Can you reproduce the listing below, with "dropdown" replaced by "drop-down menu" everywhere it occurs and nothing else changed?
:: Records provided ::
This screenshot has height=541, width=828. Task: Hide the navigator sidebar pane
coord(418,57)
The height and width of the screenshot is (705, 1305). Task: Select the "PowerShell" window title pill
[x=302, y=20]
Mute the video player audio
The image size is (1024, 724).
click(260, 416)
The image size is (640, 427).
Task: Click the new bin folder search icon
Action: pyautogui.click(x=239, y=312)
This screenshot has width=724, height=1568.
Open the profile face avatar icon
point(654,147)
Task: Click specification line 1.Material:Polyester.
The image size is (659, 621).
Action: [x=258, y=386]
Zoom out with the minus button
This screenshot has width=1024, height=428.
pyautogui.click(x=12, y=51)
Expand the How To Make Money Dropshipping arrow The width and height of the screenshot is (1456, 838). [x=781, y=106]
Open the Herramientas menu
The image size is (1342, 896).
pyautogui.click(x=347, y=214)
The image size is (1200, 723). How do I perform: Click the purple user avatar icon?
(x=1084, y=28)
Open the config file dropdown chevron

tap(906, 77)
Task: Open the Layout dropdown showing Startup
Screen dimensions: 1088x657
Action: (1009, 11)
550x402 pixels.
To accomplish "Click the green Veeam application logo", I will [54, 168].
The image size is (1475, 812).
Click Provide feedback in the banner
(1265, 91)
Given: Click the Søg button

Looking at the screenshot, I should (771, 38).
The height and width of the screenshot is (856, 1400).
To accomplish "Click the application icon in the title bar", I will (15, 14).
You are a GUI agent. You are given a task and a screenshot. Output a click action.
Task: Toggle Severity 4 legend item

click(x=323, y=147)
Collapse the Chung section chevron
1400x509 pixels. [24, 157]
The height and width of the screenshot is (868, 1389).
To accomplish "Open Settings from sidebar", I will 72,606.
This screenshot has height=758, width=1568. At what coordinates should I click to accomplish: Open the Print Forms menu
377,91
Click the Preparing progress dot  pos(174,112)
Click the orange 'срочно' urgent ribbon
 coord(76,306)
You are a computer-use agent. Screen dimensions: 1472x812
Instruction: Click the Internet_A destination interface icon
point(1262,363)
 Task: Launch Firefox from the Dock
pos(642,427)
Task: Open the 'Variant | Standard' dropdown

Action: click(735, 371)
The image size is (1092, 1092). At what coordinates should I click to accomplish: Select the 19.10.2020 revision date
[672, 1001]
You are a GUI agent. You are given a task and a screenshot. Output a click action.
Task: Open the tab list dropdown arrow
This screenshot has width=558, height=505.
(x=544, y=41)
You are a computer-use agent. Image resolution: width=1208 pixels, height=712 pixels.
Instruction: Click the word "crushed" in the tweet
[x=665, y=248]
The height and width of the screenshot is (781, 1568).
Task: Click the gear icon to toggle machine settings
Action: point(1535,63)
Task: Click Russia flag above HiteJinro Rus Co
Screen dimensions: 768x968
:::
■ **Solution to this problem**
This screenshot has height=541, width=828. Task: Hide the navigator sidebar pane
coord(418,57)
The height and width of the screenshot is (705, 1305). Task: Select the "PowerShell" window title pill
[x=302, y=20]
Mute the video player audio
The image size is (1024, 724).
click(260, 416)
The image size is (640, 427).
Task: Click the new bin folder search icon
Action: pyautogui.click(x=239, y=312)
This screenshot has width=724, height=1568.
Open the profile face avatar icon
point(654,147)
Task: Click specification line 1.Material:Polyester.
The image size is (659, 621).
Action: [x=258, y=386]
Zoom out with the minus button
This screenshot has width=1024, height=428.
pyautogui.click(x=12, y=51)
Expand the How To Make Money Dropshipping arrow The width and height of the screenshot is (1456, 838). [x=781, y=106]
Open the Herramientas menu
The image size is (1342, 896).
pyautogui.click(x=347, y=214)
The image size is (1200, 723). How do I perform: Click the purple user avatar icon?
(x=1084, y=28)
Open the config file drop-down menu chevron

tap(906, 77)
Task: Open the Layout drop-down menu showing Startup
Screen dimensions: 1088x657
Action: (1009, 11)
550x402 pixels.
To accomplish "Click the green Veeam application logo", I will [54, 168].
The image size is (1475, 812).
Click Provide feedback in the banner
(1265, 91)
Given: Click the Søg button

Looking at the screenshot, I should (771, 38).
The height and width of the screenshot is (856, 1400).
To accomplish "Click the application icon in the title bar", I will (15, 14).
You are a GUI agent. You are given a task and a screenshot. Output a click action.
Task: Toggle Severity 4 legend item

click(x=323, y=147)
Collapse the Chung section chevron
1400x509 pixels. [24, 157]
The height and width of the screenshot is (868, 1389).
To accomplish "Open Settings from sidebar", I will 72,606.
This screenshot has height=758, width=1568. At what coordinates should I click to accomplish: Open the Print Forms menu
377,91
Click the Preparing progress dot  pos(174,112)
Click the orange 'срочно' urgent ribbon
 coord(76,306)
You are a computer-use agent. Screen dimensions: 1472x812
Instruction: Click the Internet_A destination interface icon
point(1262,363)
 Task: Launch Firefox from the Dock
pos(642,427)
Task: Open the 'Variant | Standard' drop-down menu

Action: click(735, 371)
The image size is (1092, 1092). At what coordinates should I click to accomplish: Select the 19.10.2020 revision date
[672, 1001]
You are a GUI agent. You are given a task and a screenshot. Output a click action.
Task: Open the tab list drop-down menu arrow
This screenshot has width=558, height=505.
(x=544, y=41)
You are a computer-use agent. Image resolution: width=1208 pixels, height=712 pixels.
Instruction: Click the word "crushed" in the tweet
[x=665, y=248]
The height and width of the screenshot is (781, 1568).
Task: Click the gear icon to toggle machine settings
Action: point(1535,63)
Task: Click Russia flag above HiteJinro Rus Co
Screen dimensions: 768x968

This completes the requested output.